0.37.0 Release Notes
We’re excited to announce version 0.37 of Deepchecks LLM Evaluation — featuring enhanced Agent Execution Flow Graphs, flexible span-to-interaction mapping, comprehensive version-level failure mode analysis, CloudWatch integration, and improved hierarchical views. This release helps users navigate complex agentic workflows, consolidate failure insights, and monitor metrics with even greater clarity and control.
Deepchecks LLM Evaluation 0.37.0 Release:
- 🕸️ Enhanced Agent Execution Flow Graph
- 🔄 Map Spans to Custom Interaction Types
- 📊 Version-Level Failure Mode Summary
- ☁️ CloudWatch Integration for Metrics
- 📂 Collapsible Trees in Hierarchical Views
What's New and Improved?
Enhanced Agent Execution Flow Graph
The Agent Execution Graph now offers more interactivity and insights:
- Clicking a node filters the Interactions screen to that specific node.

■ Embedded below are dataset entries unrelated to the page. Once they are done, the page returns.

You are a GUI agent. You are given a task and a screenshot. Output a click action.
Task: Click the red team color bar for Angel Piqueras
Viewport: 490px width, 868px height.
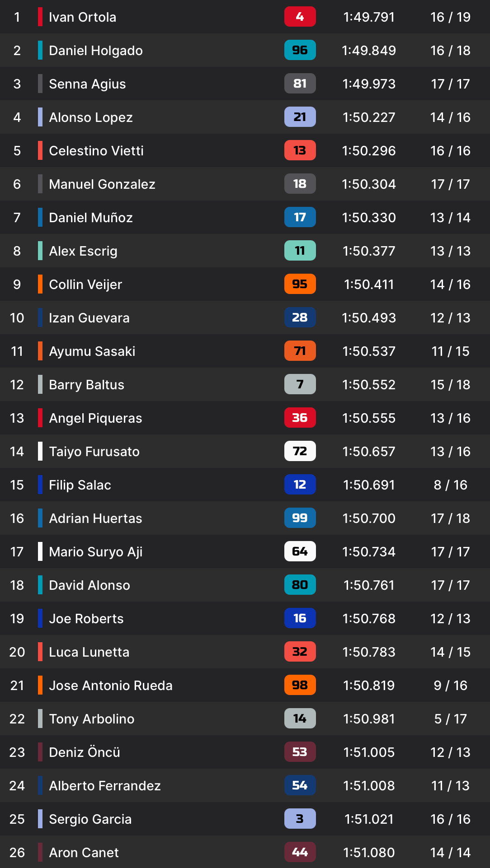click(40, 418)
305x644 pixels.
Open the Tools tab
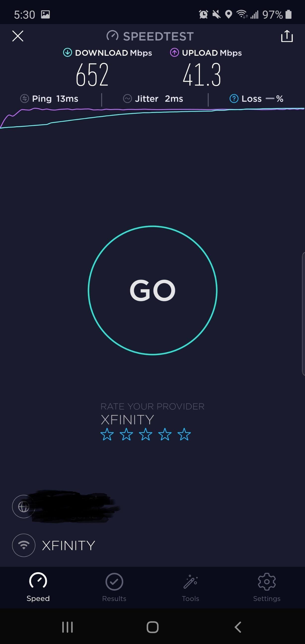coord(191,587)
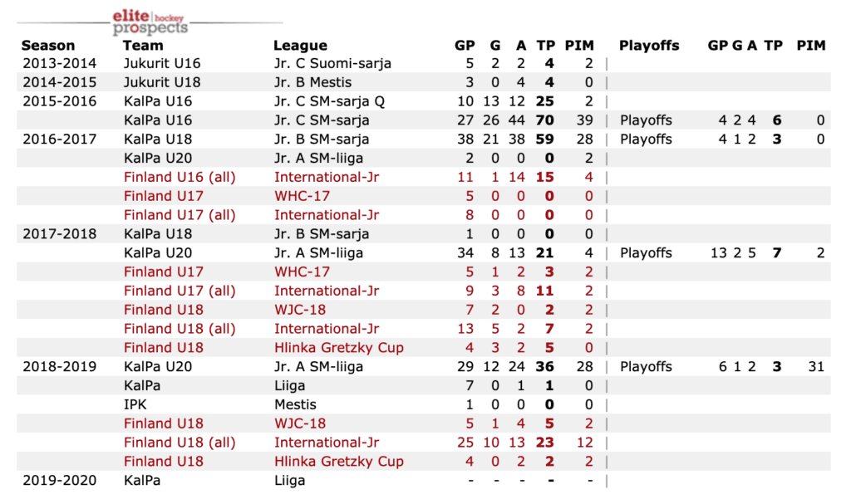This screenshot has height=504, width=851.
Task: Select the Jr. C Suomi-sarja league link
Action: click(x=332, y=64)
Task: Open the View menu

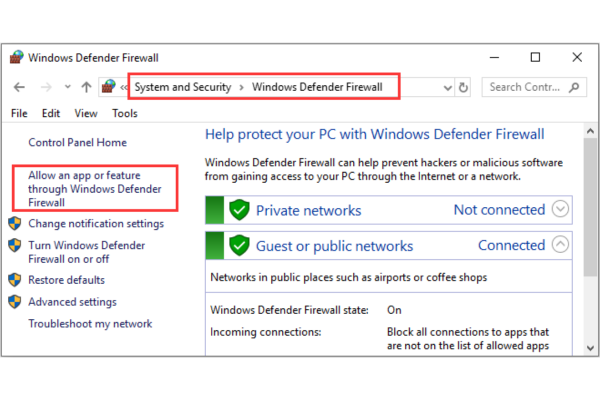Action: click(x=86, y=114)
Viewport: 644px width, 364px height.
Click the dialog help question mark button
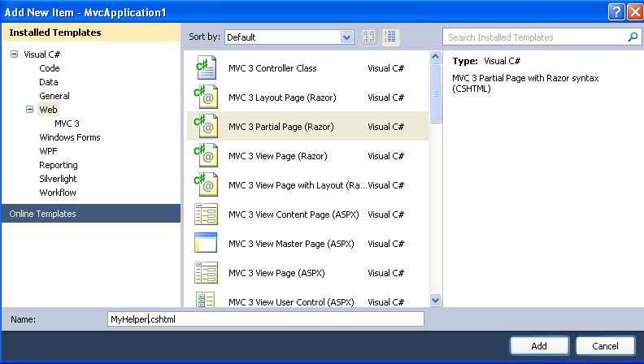tap(614, 11)
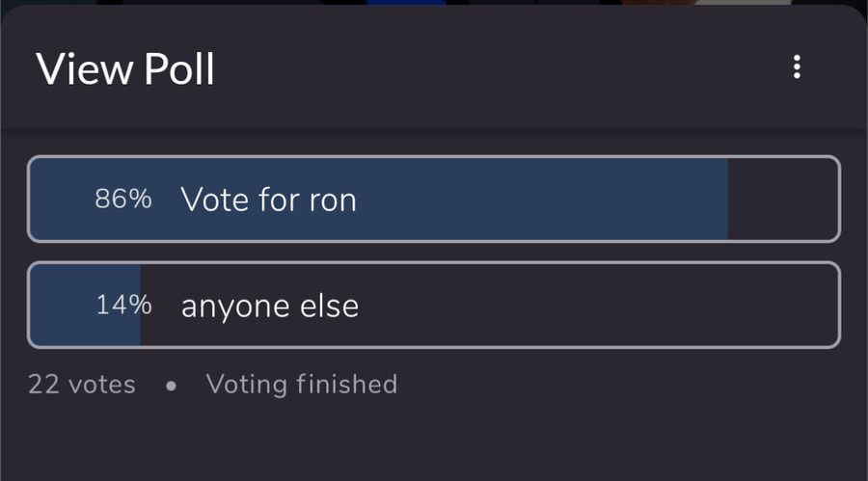Screen dimensions: 868x481
Task: Click the "22 votes" count text
Action: point(82,385)
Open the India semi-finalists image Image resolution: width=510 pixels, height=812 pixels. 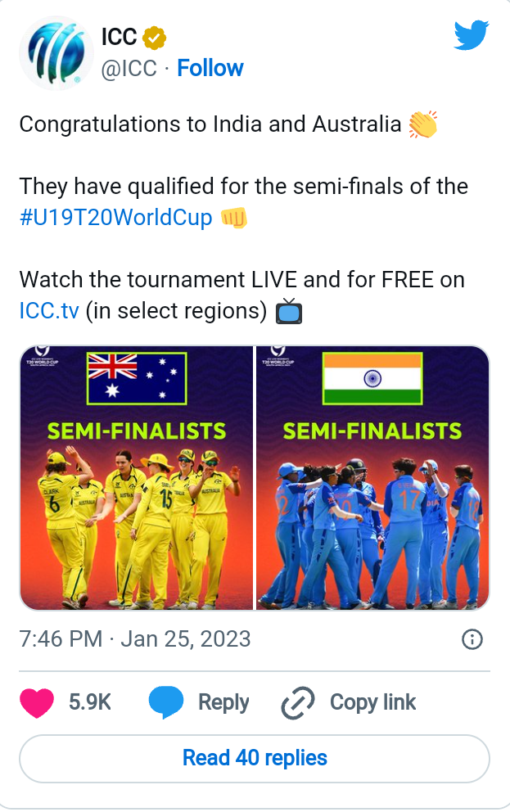(372, 478)
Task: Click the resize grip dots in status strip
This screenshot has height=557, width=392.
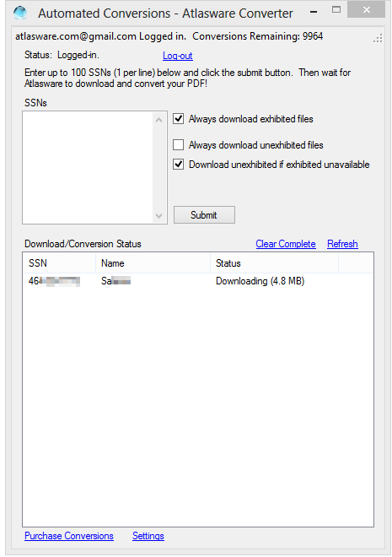Action: (379, 38)
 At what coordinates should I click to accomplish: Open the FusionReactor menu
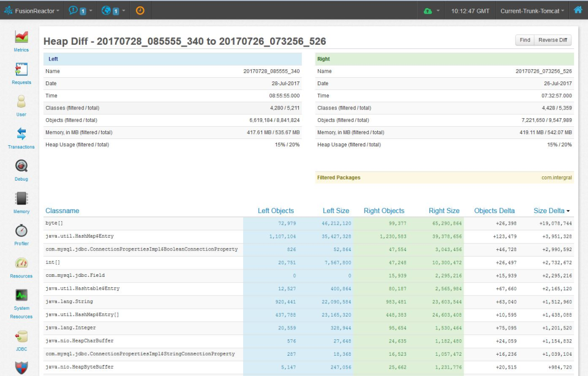click(x=31, y=10)
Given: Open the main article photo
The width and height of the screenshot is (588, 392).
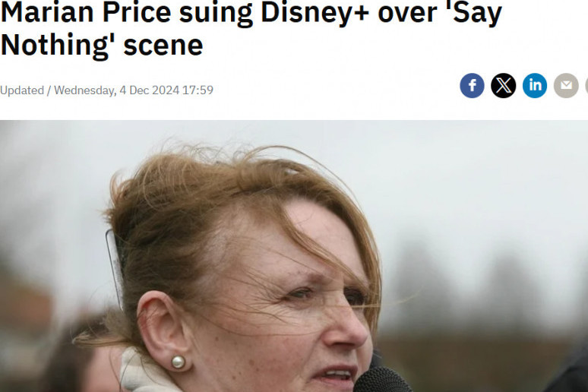Looking at the screenshot, I should [x=294, y=256].
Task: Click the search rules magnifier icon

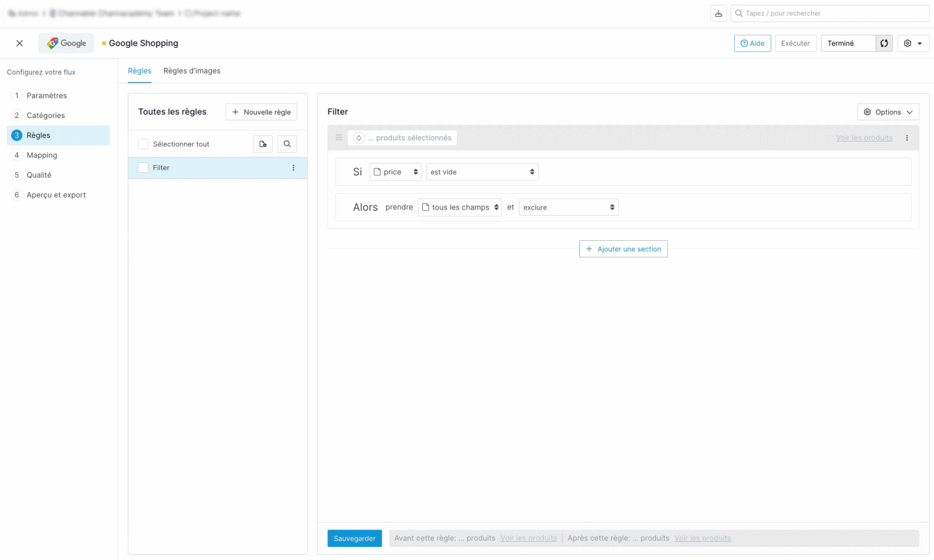Action: [x=287, y=144]
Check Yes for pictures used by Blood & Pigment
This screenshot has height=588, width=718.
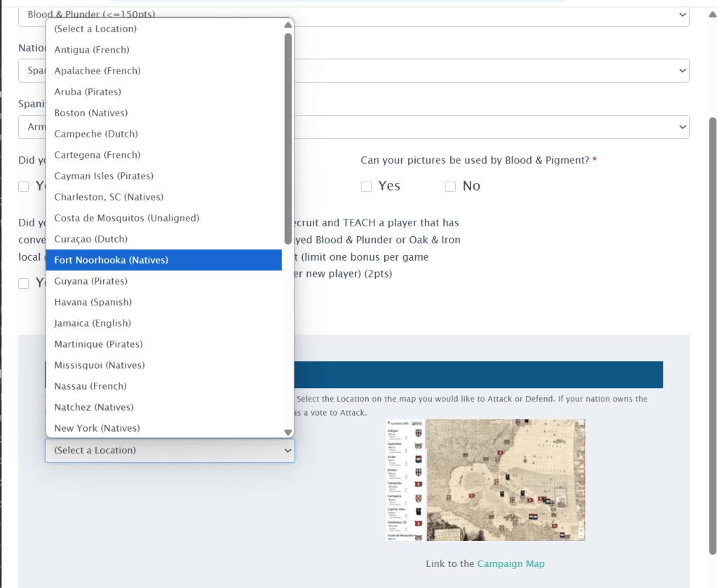click(366, 186)
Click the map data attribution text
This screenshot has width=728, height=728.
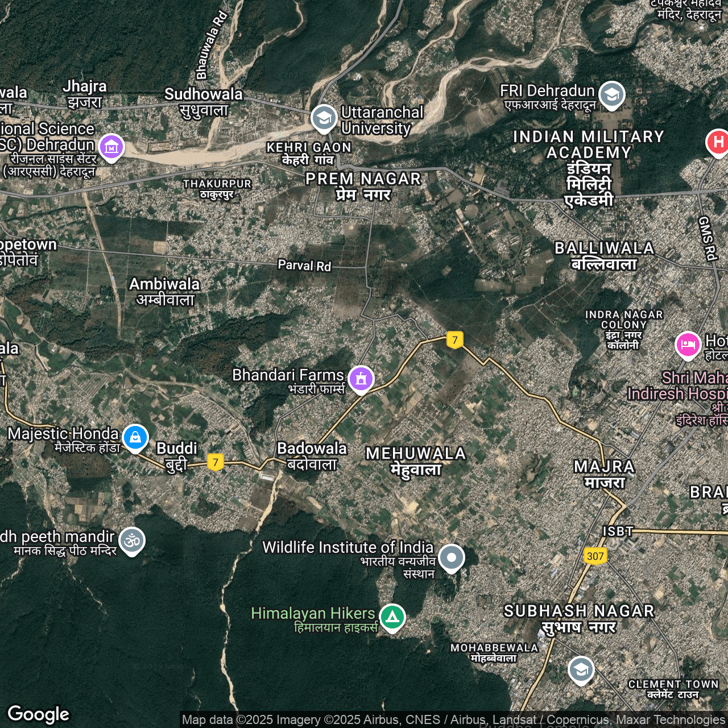point(453,719)
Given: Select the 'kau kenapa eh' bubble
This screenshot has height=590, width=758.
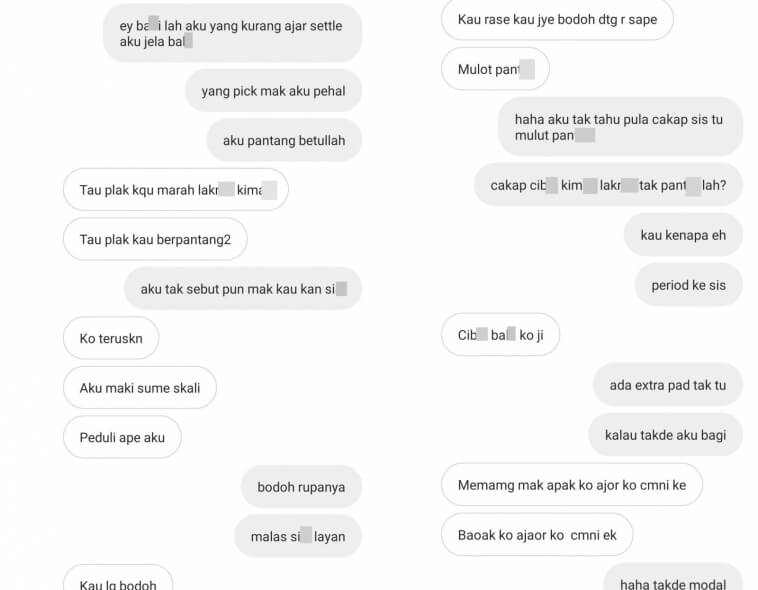Looking at the screenshot, I should pyautogui.click(x=684, y=235).
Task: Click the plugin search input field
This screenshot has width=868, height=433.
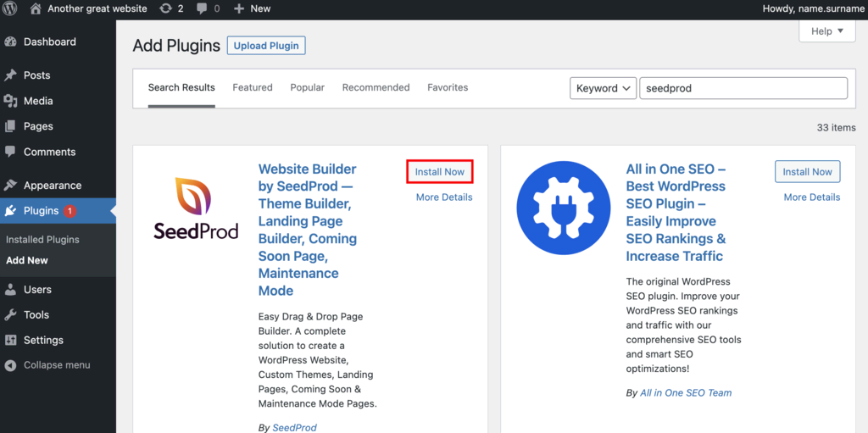Action: click(x=743, y=88)
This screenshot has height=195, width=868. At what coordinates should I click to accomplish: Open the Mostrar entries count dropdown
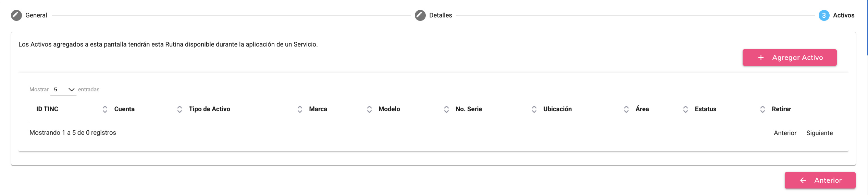tap(64, 90)
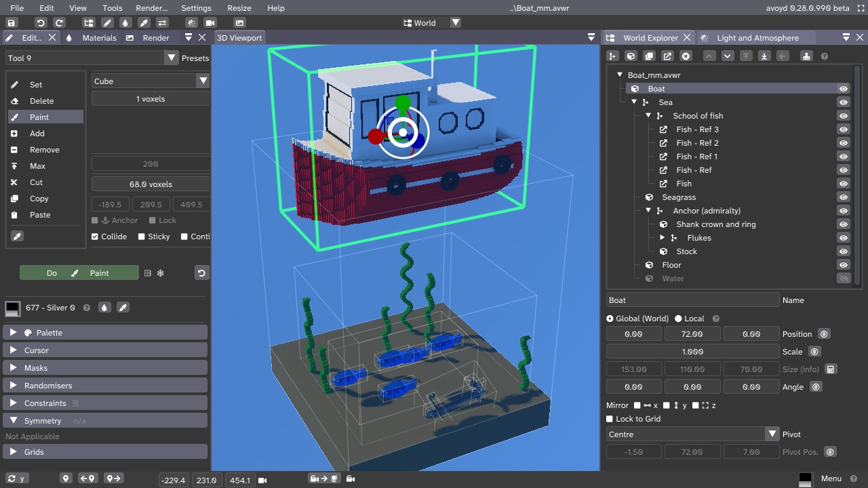Select the Local coordinate radio button
Image resolution: width=868 pixels, height=488 pixels.
(678, 319)
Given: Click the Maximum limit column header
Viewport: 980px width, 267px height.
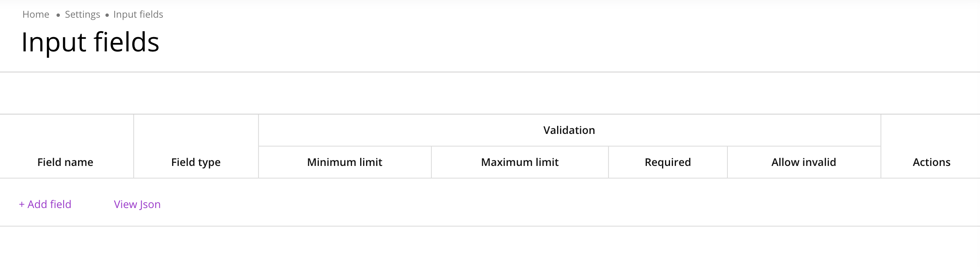Looking at the screenshot, I should point(520,162).
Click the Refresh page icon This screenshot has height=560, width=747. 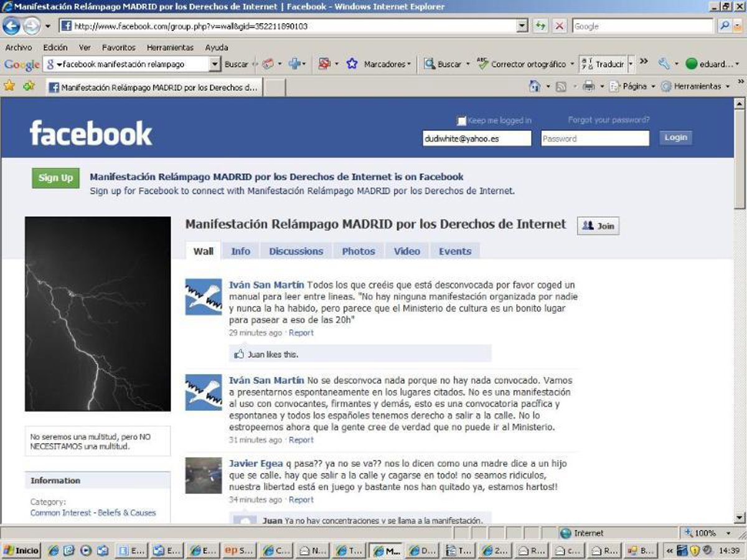click(x=540, y=26)
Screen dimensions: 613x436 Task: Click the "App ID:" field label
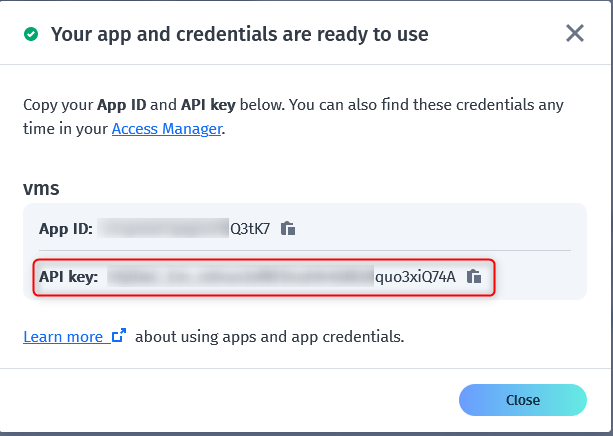[66, 228]
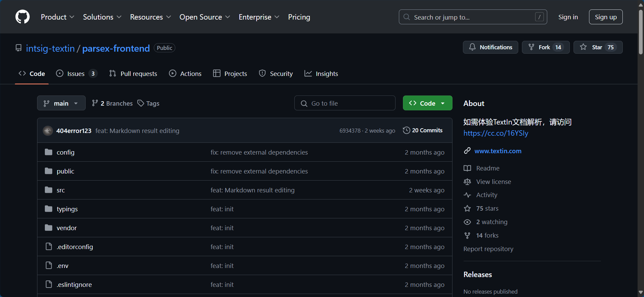The height and width of the screenshot is (297, 644).
Task: Expand the main branch selector
Action: [61, 103]
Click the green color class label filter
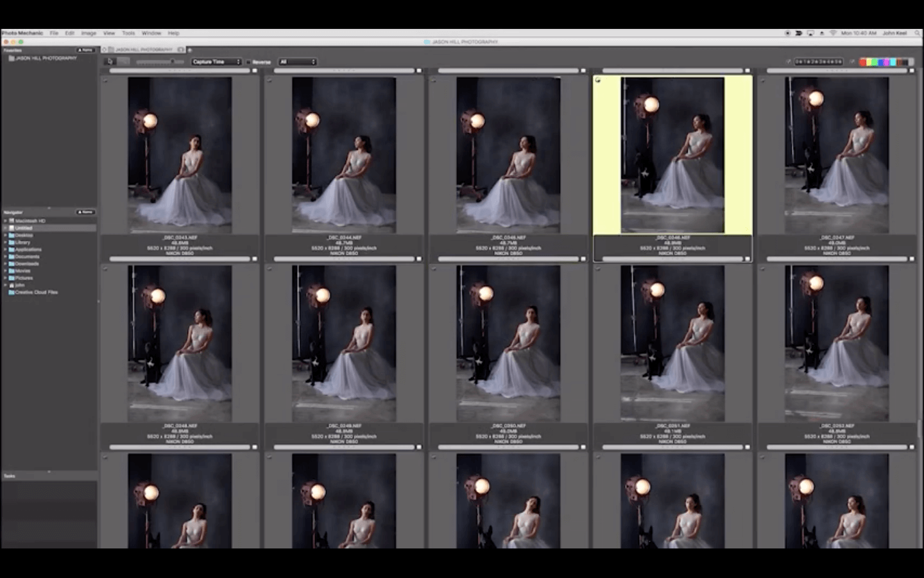Screen dimensions: 924x578 tap(875, 62)
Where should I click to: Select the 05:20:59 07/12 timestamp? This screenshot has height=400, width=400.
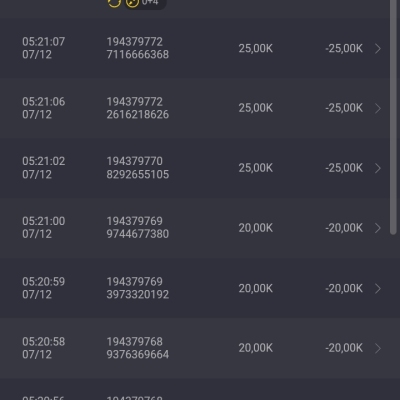tap(44, 288)
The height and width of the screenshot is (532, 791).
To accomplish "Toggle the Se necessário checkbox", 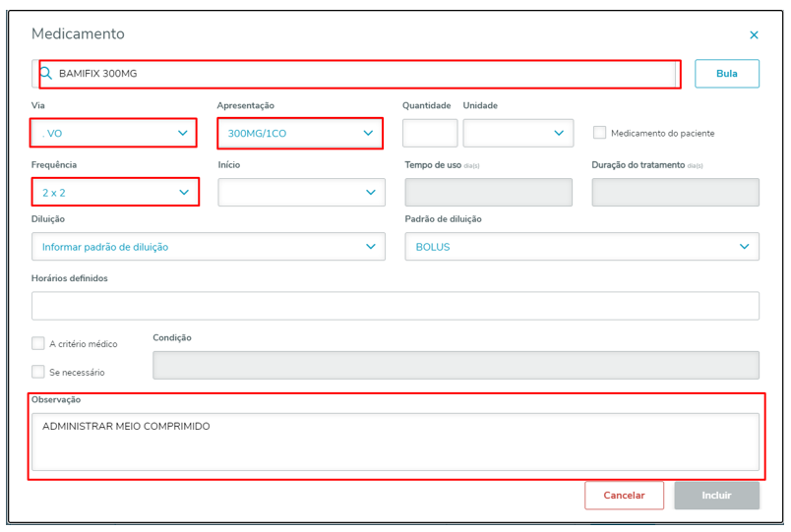I will click(38, 372).
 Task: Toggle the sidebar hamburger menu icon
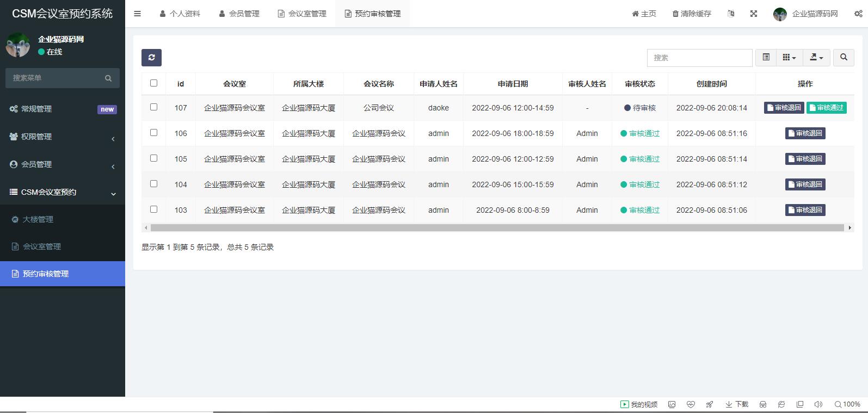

- Hovering over nodes or edges shows metadata across all filtered runs.
- Node and edge styles indicate consistency: solid lines appear in all filtered runs, dashed lines if only in some.
Map Spans to Custom Interaction Types
You can now assign specific span names to custom interaction types, overriding default mappings. This allows spans with the same kind to have distinct properties or auto-annotation rules, for example, mapping a “Reader” span and a “Writer” span to separate interaction types. For more details, click here.
Version-Level Failure Mode Summary
In addition to property-level insights, Deepchecks now generates a **version-level failure mode analysis report. **It aggregates failures across all interaction types and selected properties, providing a consolidated view of dominant issues in the system. Ideal for spotting cross-cutting problems, prioritizing improvements, and detecting regressions. Access this from the Version page via “Analyze version failures.” For more information, click here.
AWS CloudWatch Integration
Deepchecks can now send monitoring data and LLM evaluation metrics directly to AWS CloudWatch. SageMaker users benefit immediately, with metrics appearing in CloudWatch dashboards and alarms without any additional setup. For more details click here.
Collapsible Trees in Hierarchical Views Hierarchical use cases now include collapse buttons, making it easier to navigate and focus on relevant branches of your workflows.